Den Auftakt bildeten szenische Darstellungen aus dem Lehrerzimmer – pointiert, humorvoll und mit viel Insider-Charme. Andreas Gamisch, Nikola Franke, Nico Seuring, Bianca Simon-Kohlmann, Beatrix Hoyer Sailer und Jessica Süss brachten mit ihren Spielszenen den pädagogischen Alltag mit einem Augenzwinkern auf die Bühne. Musikalisch begleitete eine eigens formierte Band unter der Leitung von Matthias Jehn den Festakt. Mit dabei: Julian Kömpel, Alexander Olbrich und Syrol Henkel. Die Band sorgte zwischen den Programmpunkten für stimmungsvolle Übergänge und musikalische Akzente.
Schulleiter Jörg Demuth eröffnete die Feier offiziell und hob die Bedeutung der Fachschule für die Region hervor: „Ich freue mich sehr, dass die Bedeutung der Fachschule für Sozialwissenschaften für die Schule und die Region auch durch unsere Grußworte herausgestellt wird.“ Seit 1975 werden an der Fachschule Fachkräfte für Sozialpädagogik und Sozialwesen ausgebildet – zunächst in klassischen Fächern wie Pädagogik, Psychologie, Soziologie oder Methodik, inzwischen mit einem erweiterten Angebot, das aktuelle gesellschaftliche Entwicklungen aufgreift. Ausbildungsgänge wie Heilerziehungspflege oder Sozialassistenz sind hinzugekommen, Unterrichtsinhalte wurden modernisiert, und auch für Quereinsteiger gibt es passende Angebote.

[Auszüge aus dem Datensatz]
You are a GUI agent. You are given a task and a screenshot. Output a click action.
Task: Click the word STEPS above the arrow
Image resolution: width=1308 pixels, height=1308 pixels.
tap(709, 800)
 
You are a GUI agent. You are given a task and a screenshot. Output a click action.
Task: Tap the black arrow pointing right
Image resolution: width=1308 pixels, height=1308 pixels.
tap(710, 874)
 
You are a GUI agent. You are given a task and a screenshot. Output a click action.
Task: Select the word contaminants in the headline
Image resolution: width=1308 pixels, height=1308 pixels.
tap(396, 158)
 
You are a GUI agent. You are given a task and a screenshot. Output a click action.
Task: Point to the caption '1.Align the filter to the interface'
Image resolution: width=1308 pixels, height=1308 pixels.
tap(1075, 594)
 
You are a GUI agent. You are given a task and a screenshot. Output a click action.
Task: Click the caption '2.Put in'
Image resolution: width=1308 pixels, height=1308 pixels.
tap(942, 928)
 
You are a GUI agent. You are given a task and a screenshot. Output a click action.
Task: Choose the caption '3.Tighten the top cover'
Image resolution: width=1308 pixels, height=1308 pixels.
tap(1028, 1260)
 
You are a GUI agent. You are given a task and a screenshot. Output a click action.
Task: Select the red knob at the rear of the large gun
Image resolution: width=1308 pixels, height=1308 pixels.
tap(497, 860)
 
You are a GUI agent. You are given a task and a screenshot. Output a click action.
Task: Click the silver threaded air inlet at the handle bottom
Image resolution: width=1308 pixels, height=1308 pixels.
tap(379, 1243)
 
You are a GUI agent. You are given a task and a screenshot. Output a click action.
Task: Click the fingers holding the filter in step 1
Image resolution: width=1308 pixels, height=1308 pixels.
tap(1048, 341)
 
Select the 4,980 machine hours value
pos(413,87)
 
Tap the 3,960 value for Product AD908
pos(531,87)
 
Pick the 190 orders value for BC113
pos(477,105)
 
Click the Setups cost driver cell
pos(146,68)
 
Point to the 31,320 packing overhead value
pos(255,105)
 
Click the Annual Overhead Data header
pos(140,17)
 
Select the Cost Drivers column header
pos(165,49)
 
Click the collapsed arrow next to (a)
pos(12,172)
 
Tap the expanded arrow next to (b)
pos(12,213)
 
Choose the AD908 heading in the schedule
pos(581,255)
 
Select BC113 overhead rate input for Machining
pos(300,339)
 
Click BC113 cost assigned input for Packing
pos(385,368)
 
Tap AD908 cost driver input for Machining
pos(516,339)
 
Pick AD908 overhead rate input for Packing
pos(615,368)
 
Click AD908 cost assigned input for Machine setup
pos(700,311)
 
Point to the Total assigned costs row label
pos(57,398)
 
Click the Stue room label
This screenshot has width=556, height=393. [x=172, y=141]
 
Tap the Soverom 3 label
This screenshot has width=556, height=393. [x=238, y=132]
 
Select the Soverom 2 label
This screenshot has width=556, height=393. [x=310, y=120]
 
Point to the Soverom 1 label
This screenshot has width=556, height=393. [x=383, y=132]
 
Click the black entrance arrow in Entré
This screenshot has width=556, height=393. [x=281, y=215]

■ **Arbeitsauftrag 1**
Stimmen die folgenden Aussagen mit dem Bericht über den Festakt der Fachschule überein? Antworte bei (a), (b) und (c) jeweils mit Ja oder Nein und zitiere die entscheidenden Worte aus dem Bericht wörtlich.
(a) Die Band beim Festakt wurde von Matthias Jehn geleitet.
(b) Die Feier begann mit der Rede des Schulleiters.
(c) Für Quereinsteiger bietet die Fachschule nichts an.
■ **Arbeitsauftrag 2**
Schreib den Bericht über den Festakt der Fachschule nach seinem letzten Satz weiter.

■ **Lösung 1**
(a) Ja: „eine eigens formierte Band unter der Leitung von Matthias Jehn“
(b) Nein: „Den Auftakt bildeten szenische Darstellungen aus dem Lehrerzimmer“
(c) Nein: „auch für Quereinsteiger gibt es passende Angebote“

■ **Lösung 2**
„Es war eine andere Welt. Es ging sehr stark um Lenkung und um Gehorsam“, erinnerte sich Margit Riese in ihrer Festrede. Die langjährige Lehrkraft der „fast ersten Stunde“ spannte den Bogen von den Anfängen der Fachschule bis zur Gegenwart und beschrieb eindrücklich, wie sich sowohl das Berufsbild als auch die Ausbildung verändert haben. Neben der historischen Einordnung rückten die Festredner die gesellschaftliche Bedeutung sozialpädagogischer Berufe in den Mittelpunkt. Erster Kreisbeigeordneter Frederik Schmitt zitierte ein chinesisches Sprichwort: „Willst du für Generationen Vorsorge treffen, dann investiere in die Bildung.“ Auch Karsten Günder vom Staatlichen Schulamt betonte die Relevanz professioneller pädagogischer Arbeit: „Erzieher sollen ihre Arbeit immer professionell und engagiert ausführen, indem sie sich regelmäßig fortbilden und ihre pädagogische Arbeit reflektieren.“ Hünfelds Bürgermeister Benjamin Tschesnok hob besonders den Praxisbezug der Ausbildung hervor: „Wir brauchen die entsprechende Ausbildung, die hier wirklich vorliegt – nicht nur theoretisch, sondern auch mit den entsprechenden Praxisanteilen.“
Abteilungsleiterin Patricia Gerk griff in ihrer Rede ein Zitat von Konrad Zuse auf, dem Namensgeber der Schule: „Der Glaube an eine bestimmte Idee gibt dem Forscher den Rückhalt für seine Arbeit.“ Dieser Glaube – so Gerk – habe auch die Entwicklung der Fachschule geprägt. Ein philosophisches Gespräch über Bildung, geführt von Lehrerin Claudia Herz und Schülerin Katharina Bachmann (3FsSc), sowie ein eigens produzierter Film mit Stimmen aus verschiedenen Perspektiven rundeten das Programm ab. Der musikalische Ausklang leitete über zum Sektempfang, bei dem Erinnerungen ausgetauscht und neue Kontakte geknüpft wurden. Die Fachschule für Sozialwesen steht seit fünf Jahrzehnten für praxisnahe Ausbildung, Wertevermittlung und stetige Weiterentwicklung. Das Jubiläum war nicht nur Rückblick, sondern auch Ausblick – auf eine Zukunft, in der Herzensbildung mehr denn je gefragt ist.